The ratio of people who failed to pay national pension premiums hit a record-high 37.2 percent in fiscal 2002, surpassing the previous record of 29.1 percent in fiscal 2001, the Social Insurance Agency said Thursday.
The increase signals further woes for the troubled national pension plan intended mainly for the self-employed, farmers, fishermen and students aged between 20 and 59, making it certain that public distrust in the system will grow.
An estimated 1 trillion yen in premiums went unpaid in the year to March 31, according to the agency, an entity under the Health, Labor and Welfare Ministry.
Ministry officials attributed the increase to the transfer of premium-collection duties to the national government from local governments in fiscal 2002 as well as the prolonged economic slump.

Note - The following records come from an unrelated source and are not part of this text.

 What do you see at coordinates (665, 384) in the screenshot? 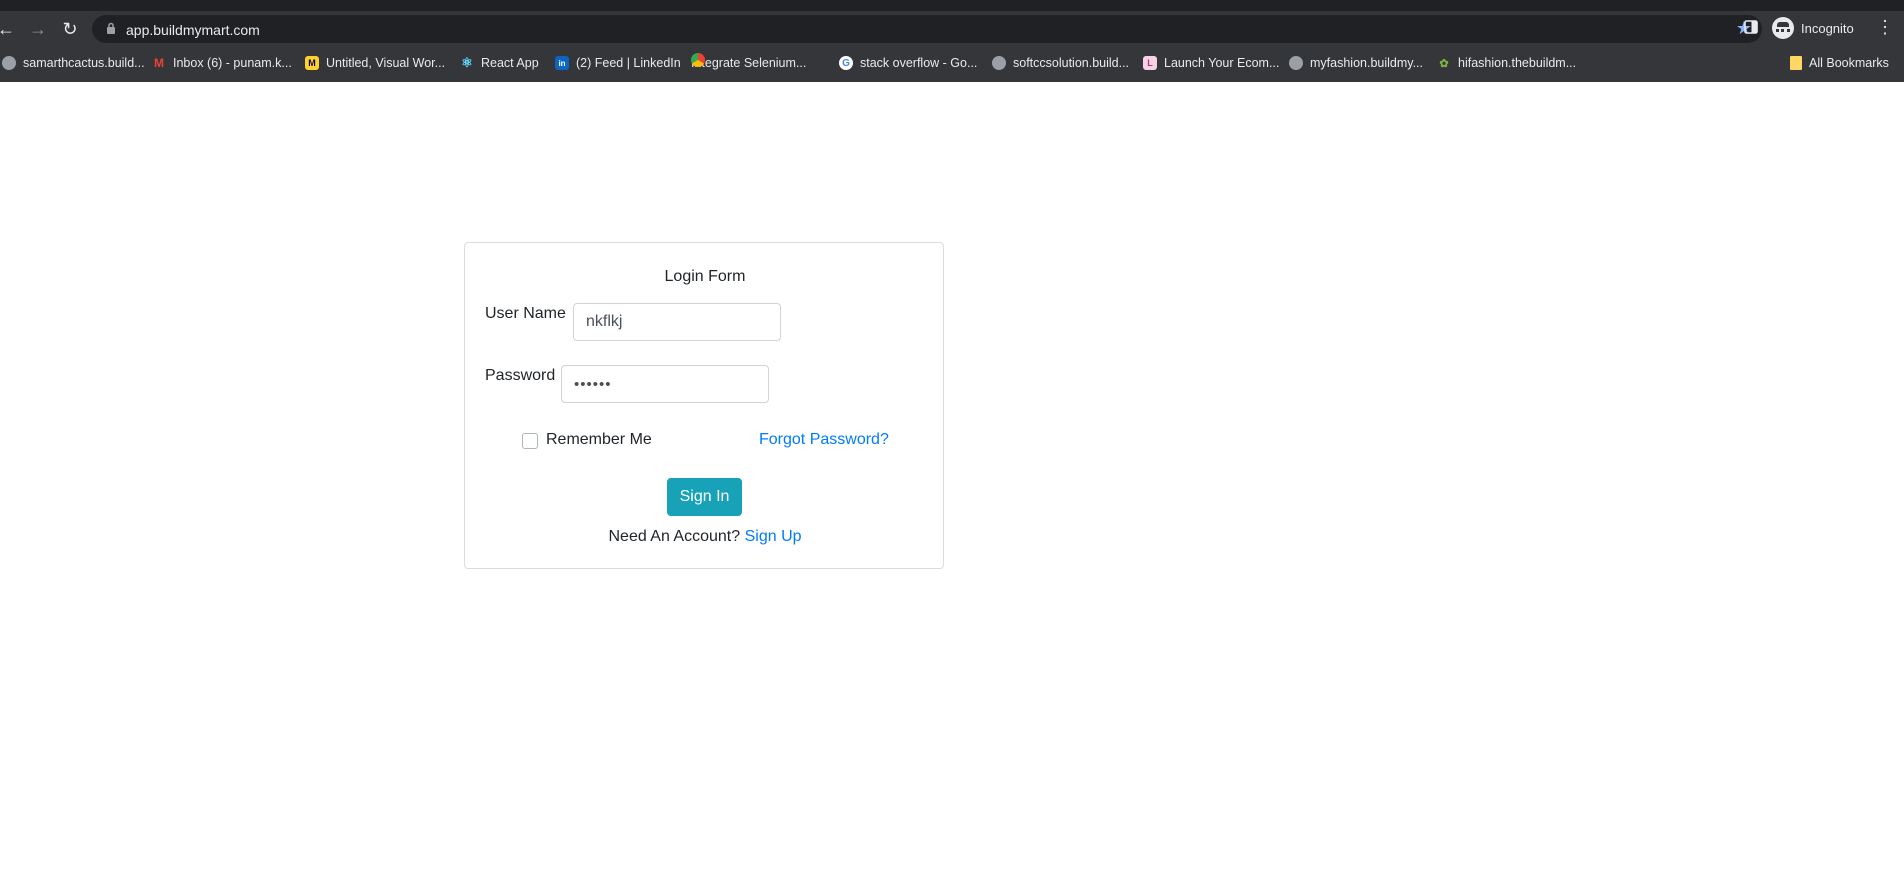
I see `password-input` at bounding box center [665, 384].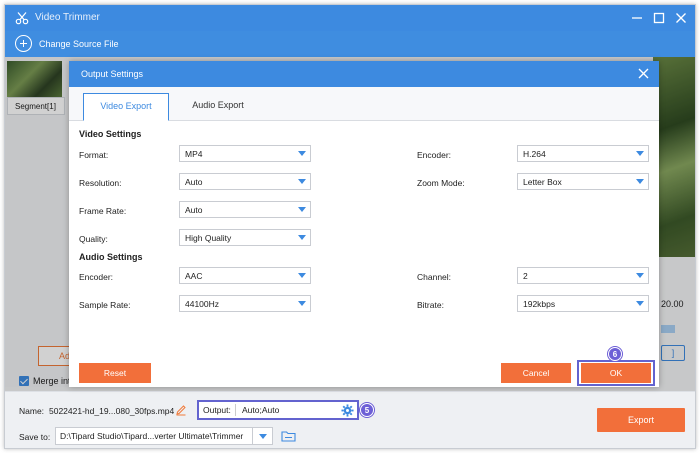 Image resolution: width=700 pixels, height=453 pixels. Describe the element at coordinates (236, 410) in the screenshot. I see `output-divider` at that location.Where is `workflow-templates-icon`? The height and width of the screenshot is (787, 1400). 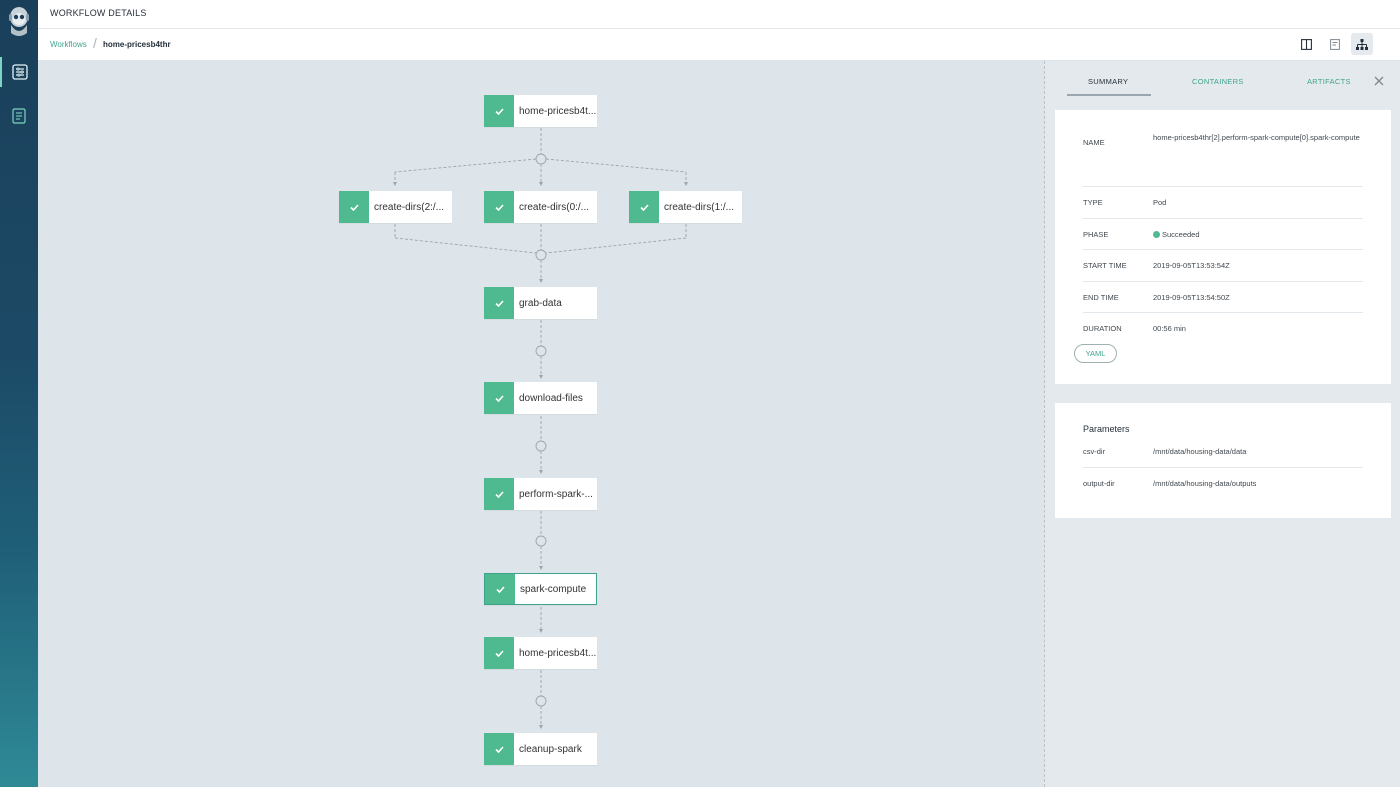 workflow-templates-icon is located at coordinates (19, 116).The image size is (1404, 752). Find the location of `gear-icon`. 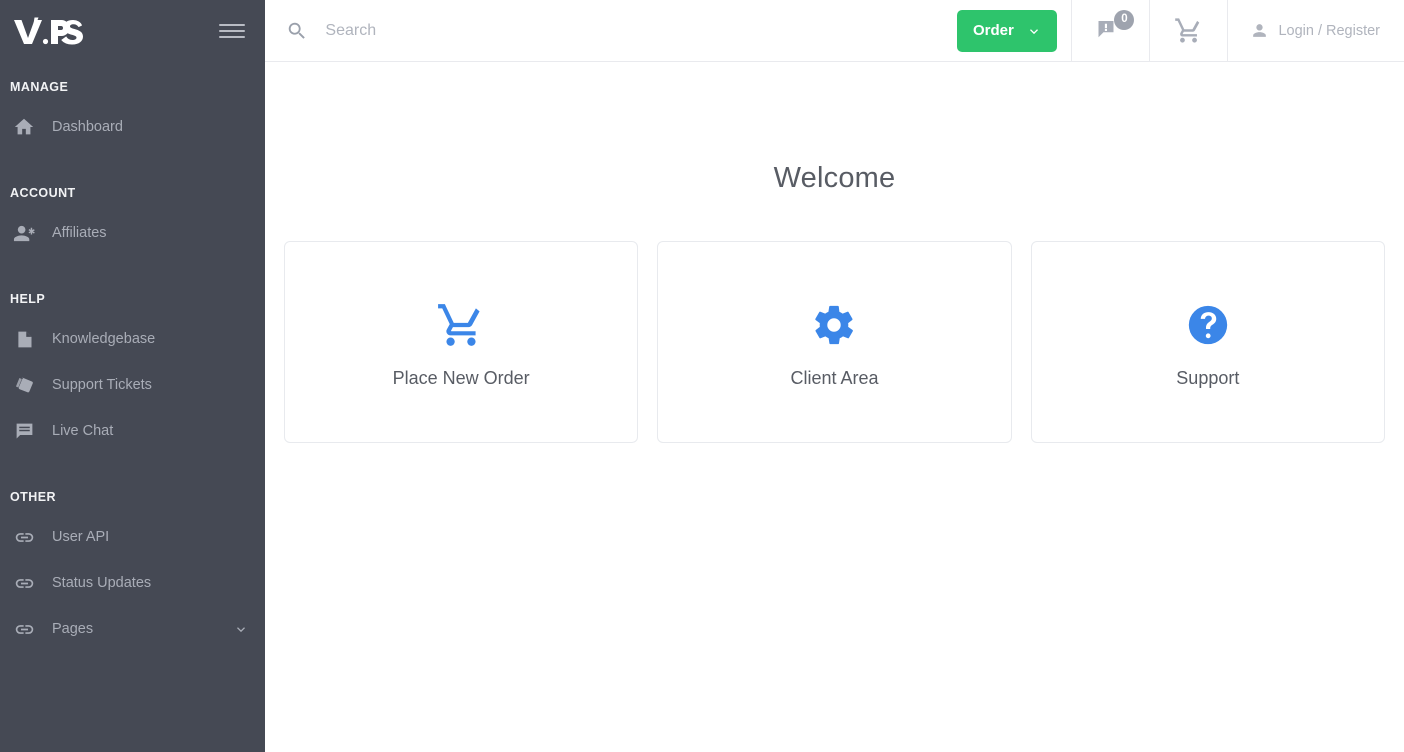

gear-icon is located at coordinates (834, 325).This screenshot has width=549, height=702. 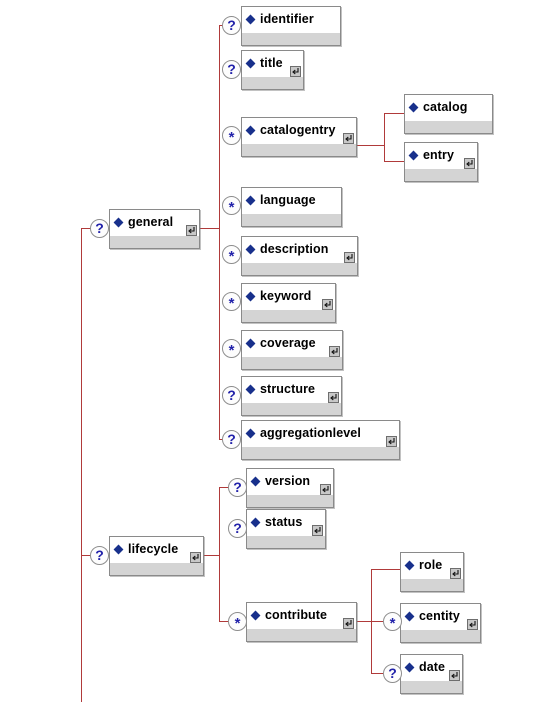 I want to click on node-language: language, so click(x=292, y=207).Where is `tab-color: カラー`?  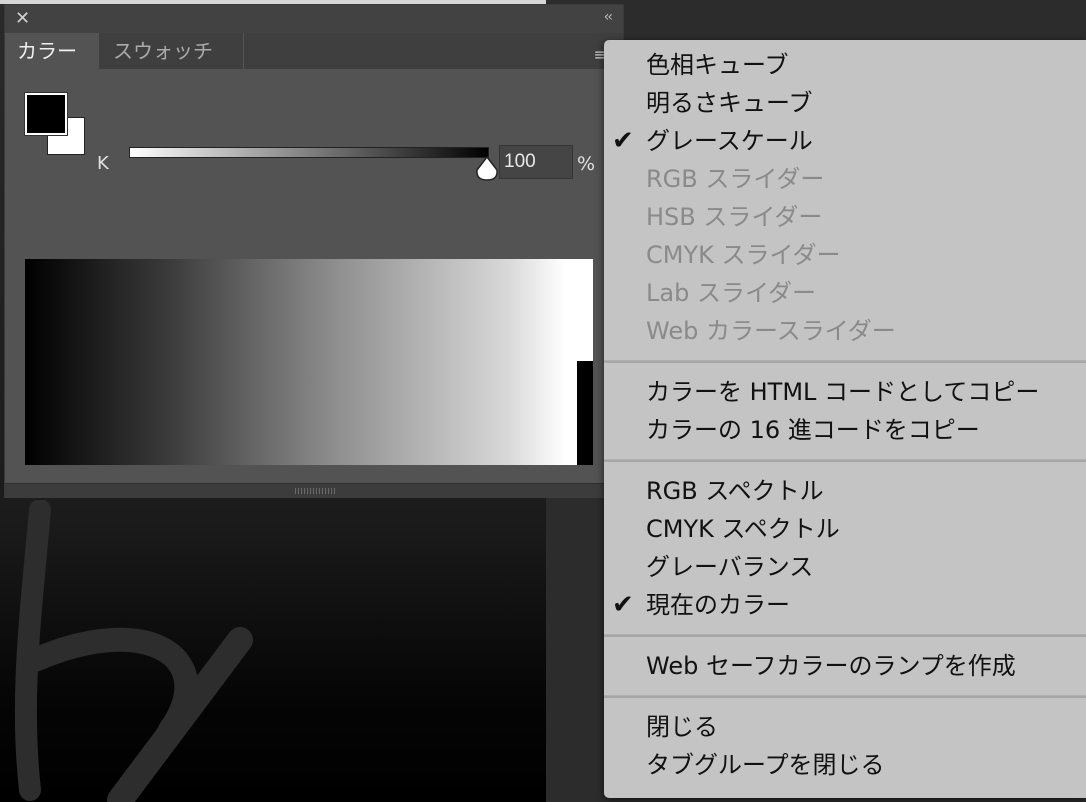 tab-color: カラー is located at coordinates (52, 51).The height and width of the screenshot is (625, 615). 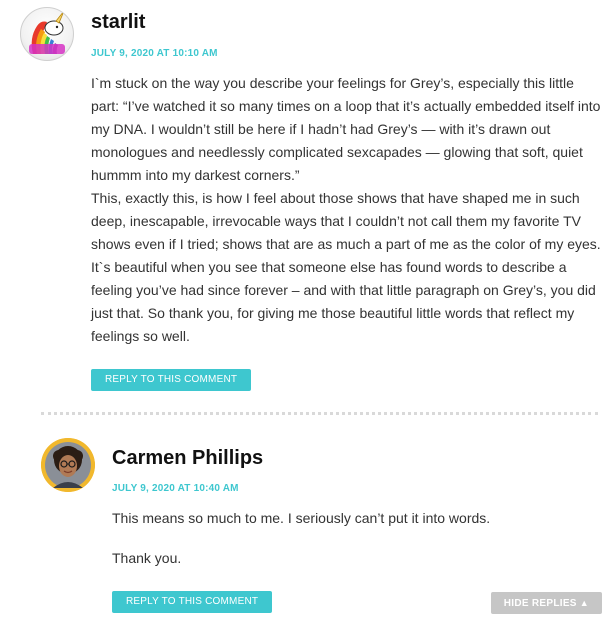 I want to click on hide-replies-button: HIDE REPLIES ▲, so click(x=546, y=603).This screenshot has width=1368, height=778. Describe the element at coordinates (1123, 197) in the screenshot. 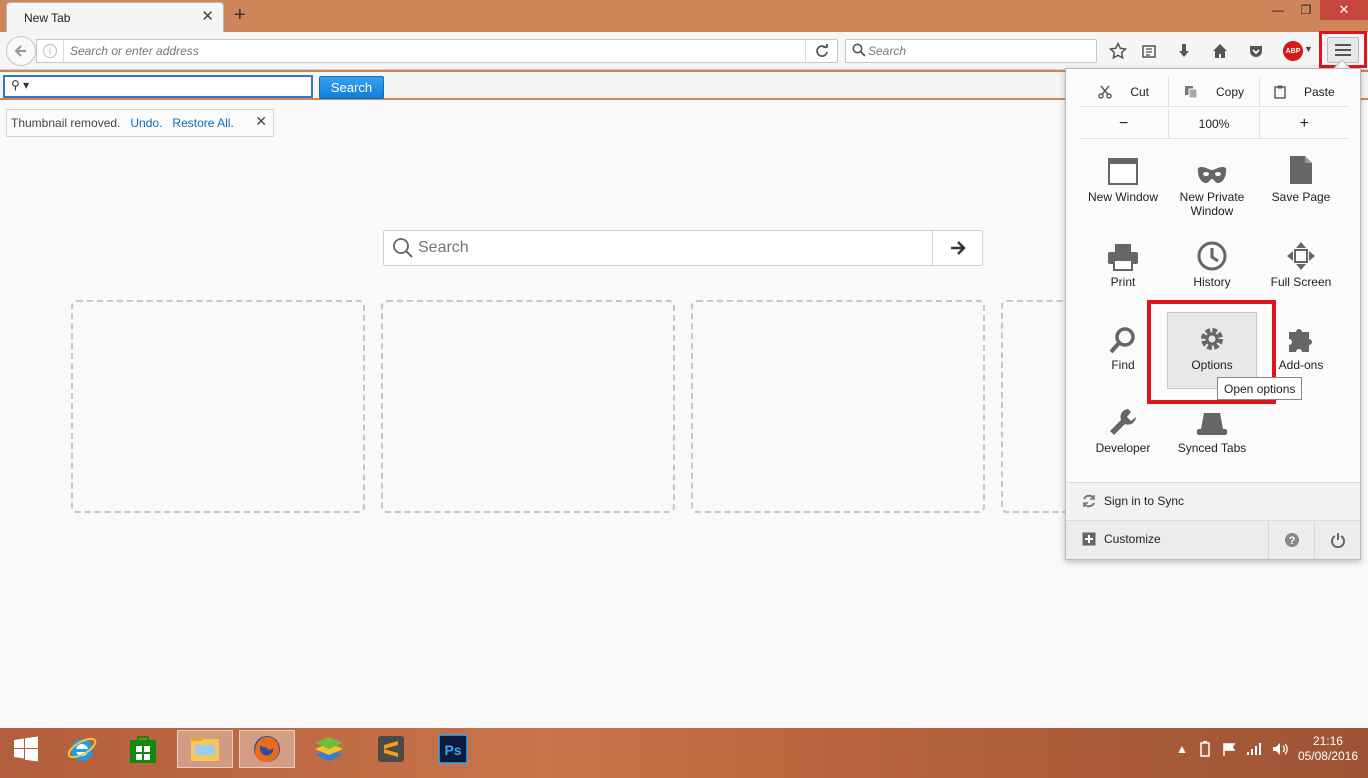

I see `new-window-label: New Window` at that location.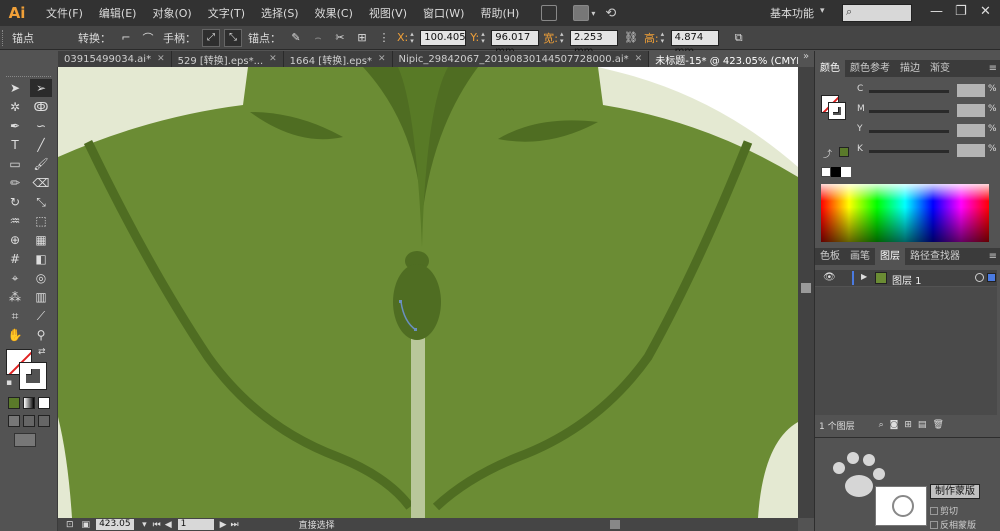 This screenshot has width=1000, height=531. I want to click on vertical-scrollbar, so click(806, 292). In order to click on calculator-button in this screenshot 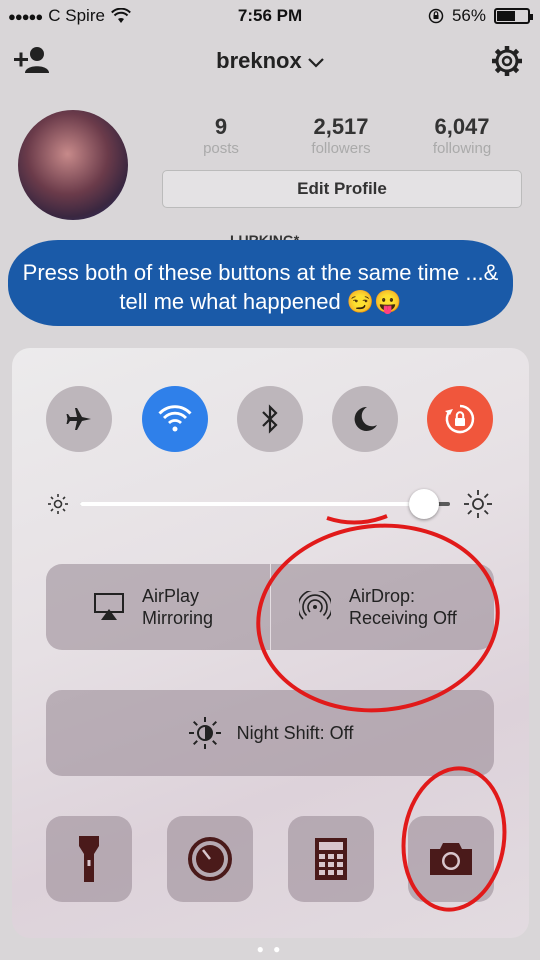, I will do `click(331, 859)`.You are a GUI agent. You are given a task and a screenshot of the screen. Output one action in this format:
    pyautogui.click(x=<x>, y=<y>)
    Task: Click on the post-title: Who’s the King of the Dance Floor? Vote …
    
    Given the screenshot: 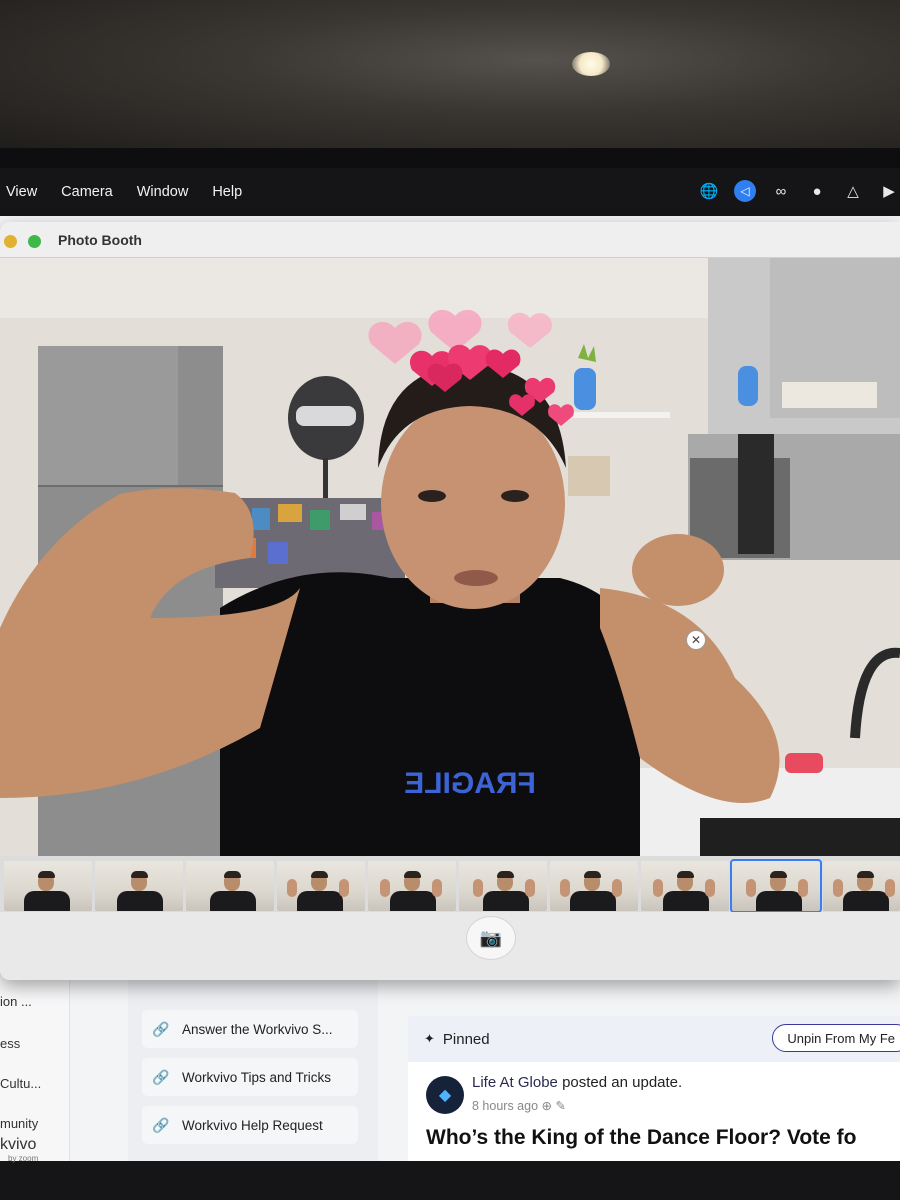 What is the action you would take?
    pyautogui.click(x=641, y=1138)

They said that although there was a decline in the number of low-income people who are exempt from premium payments as a result of tightened exemption restrictions, the nonexempt did not come forward and pay.
In fiscal 2002, the number of people with premium exemptions nearly halved to 1.44 million from 2.77 million in fiscal 2001, pushing up the number of those obliged to pay to 18.36 million from 16.83 million, according to the agency.
Of those who were exempt in fiscal 2001 but subsequently lost their exemption, 85.5 percent did not pay their premiums in fiscal 2002, it said.
Under the system, future pensioners must pay a fixed monthly premium of 13,300 yen. Those who contribute for more than 25 years can receive pensions starting at age 65.
The ministry and the agency plan to set up a special task force Aug. 1 to study measures to lower the payment default ratio to 20 percent in the next five years, the officials said.